▶ _Work instruction_: The response should be an exact repetition of all the entries.

▶ _Data_:
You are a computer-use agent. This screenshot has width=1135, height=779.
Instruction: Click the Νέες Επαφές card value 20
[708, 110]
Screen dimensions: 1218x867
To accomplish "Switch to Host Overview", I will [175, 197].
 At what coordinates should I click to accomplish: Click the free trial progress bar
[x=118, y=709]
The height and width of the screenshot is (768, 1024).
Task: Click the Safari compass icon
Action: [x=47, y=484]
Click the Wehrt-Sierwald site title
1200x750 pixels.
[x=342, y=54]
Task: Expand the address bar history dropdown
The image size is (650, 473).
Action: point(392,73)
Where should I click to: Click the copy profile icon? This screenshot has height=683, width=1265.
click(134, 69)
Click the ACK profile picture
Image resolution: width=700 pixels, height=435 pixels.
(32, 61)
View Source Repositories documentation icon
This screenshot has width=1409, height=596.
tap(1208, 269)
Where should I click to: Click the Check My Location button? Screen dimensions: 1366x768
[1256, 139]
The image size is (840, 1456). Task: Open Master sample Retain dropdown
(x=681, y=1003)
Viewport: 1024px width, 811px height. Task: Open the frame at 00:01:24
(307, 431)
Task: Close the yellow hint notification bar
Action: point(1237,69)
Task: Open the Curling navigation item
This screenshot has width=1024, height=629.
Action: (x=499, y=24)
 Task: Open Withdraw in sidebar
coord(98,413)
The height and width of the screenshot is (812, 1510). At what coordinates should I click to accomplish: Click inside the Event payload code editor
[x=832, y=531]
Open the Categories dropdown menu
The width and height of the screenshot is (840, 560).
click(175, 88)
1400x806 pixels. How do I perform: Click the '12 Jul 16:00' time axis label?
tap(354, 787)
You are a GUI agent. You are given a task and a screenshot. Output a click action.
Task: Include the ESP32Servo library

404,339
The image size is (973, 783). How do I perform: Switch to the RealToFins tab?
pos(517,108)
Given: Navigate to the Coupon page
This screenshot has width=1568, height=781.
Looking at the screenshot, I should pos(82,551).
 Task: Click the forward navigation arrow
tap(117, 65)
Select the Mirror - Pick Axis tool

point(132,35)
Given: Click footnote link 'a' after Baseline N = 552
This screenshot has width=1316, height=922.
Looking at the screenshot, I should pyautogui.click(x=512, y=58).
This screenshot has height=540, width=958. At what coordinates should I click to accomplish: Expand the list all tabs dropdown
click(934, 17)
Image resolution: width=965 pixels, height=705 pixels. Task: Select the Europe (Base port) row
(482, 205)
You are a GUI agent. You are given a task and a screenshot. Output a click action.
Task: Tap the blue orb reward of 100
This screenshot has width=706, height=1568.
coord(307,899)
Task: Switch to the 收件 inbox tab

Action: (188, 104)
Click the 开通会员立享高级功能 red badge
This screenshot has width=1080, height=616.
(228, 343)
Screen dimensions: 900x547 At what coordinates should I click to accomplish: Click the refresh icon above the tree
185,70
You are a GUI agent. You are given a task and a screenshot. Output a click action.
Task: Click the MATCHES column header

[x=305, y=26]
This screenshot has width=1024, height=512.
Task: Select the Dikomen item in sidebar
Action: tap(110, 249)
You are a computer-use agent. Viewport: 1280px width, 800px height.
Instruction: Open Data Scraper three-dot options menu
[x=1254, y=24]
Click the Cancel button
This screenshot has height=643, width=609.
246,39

▶ _Your solution_:
You are a computer-use agent. This screenshot has width=1135, height=779.
Instruction: Click the Νέες Επαφές card value 20
[708, 110]
Screen dimensions: 1218x867
To accomplish "Switch to Host Overview", I will [175, 197].
 At what coordinates should I click to accomplish: Click the free trial progress bar
[x=118, y=709]
The height and width of the screenshot is (768, 1024).
Task: Click the Safari compass icon
Action: [x=47, y=484]
Click the Wehrt-Sierwald site title
1200x750 pixels.
[x=342, y=54]
Task: Expand the address bar history dropdown
The image size is (650, 473).
Action: point(392,73)
Where should I click to: Click the copy profile icon? This screenshot has height=683, width=1265.
click(134, 69)
Click the ACK profile picture
Image resolution: width=700 pixels, height=435 pixels.
(32, 61)
View Source Repositories documentation icon
This screenshot has width=1409, height=596.
tap(1208, 269)
Where should I click to: Click the Check My Location button? Screen dimensions: 1366x768
[1256, 139]
The image size is (840, 1456). Task: Open Master sample Retain dropdown
(x=681, y=1003)
Viewport: 1024px width, 811px height. Task: Open the frame at 00:01:24
(307, 431)
Task: Close the yellow hint notification bar
Action: point(1237,69)
Task: Open the Curling navigation item
This screenshot has width=1024, height=629.
Action: (x=499, y=24)
 Task: Open Withdraw in sidebar
coord(98,413)
The height and width of the screenshot is (812, 1510). At what coordinates should I click to accomplish: Click inside the Event payload code editor
[x=832, y=531]
Open the Categories dropdown menu
The width and height of the screenshot is (840, 560).
click(175, 88)
1400x806 pixels. How do I perform: Click the '12 Jul 16:00' time axis label?
tap(354, 787)
You are a GUI agent. You are given a task and a screenshot. Output a click action.
Task: Include the ESP32Servo library

404,339
The image size is (973, 783). How do I perform: Switch to the RealToFins tab?
pos(517,108)
Given: Navigate to the Coupon page
This screenshot has width=1568, height=781.
Looking at the screenshot, I should pos(82,551).
 Task: Click the forward navigation arrow
tap(117, 65)
Select the Mirror - Pick Axis tool

point(132,35)
Given: Click footnote link 'a' after Baseline N = 552
This screenshot has width=1316, height=922.
Looking at the screenshot, I should pyautogui.click(x=512, y=58).
This screenshot has height=540, width=958. At what coordinates should I click to accomplish: Expand the list all tabs dropdown
click(934, 17)
Image resolution: width=965 pixels, height=705 pixels. Task: Select the Europe (Base port) row
(482, 205)
You are a GUI agent. You are given a task and a screenshot. Output a click action.
Task: Tap the blue orb reward of 100
This screenshot has width=706, height=1568.
coord(307,899)
Task: Switch to the 收件 inbox tab

Action: (188, 104)
Click the 开通会员立享高级功能 red badge
This screenshot has width=1080, height=616.
(228, 343)
Screen dimensions: 900x547 At what coordinates should I click to accomplish: Click the refresh icon above the tree
185,70
You are a GUI agent. You are given a task and a screenshot. Output a click action.
Task: Click the MATCHES column header

[x=305, y=26]
This screenshot has width=1024, height=512.
Task: Select the Dikomen item in sidebar
Action: tap(110, 249)
You are a computer-use agent. Viewport: 1280px width, 800px height.
Instruction: Open Data Scraper three-dot options menu
[x=1254, y=24]
Click the Cancel button
This screenshot has height=643, width=609.
246,39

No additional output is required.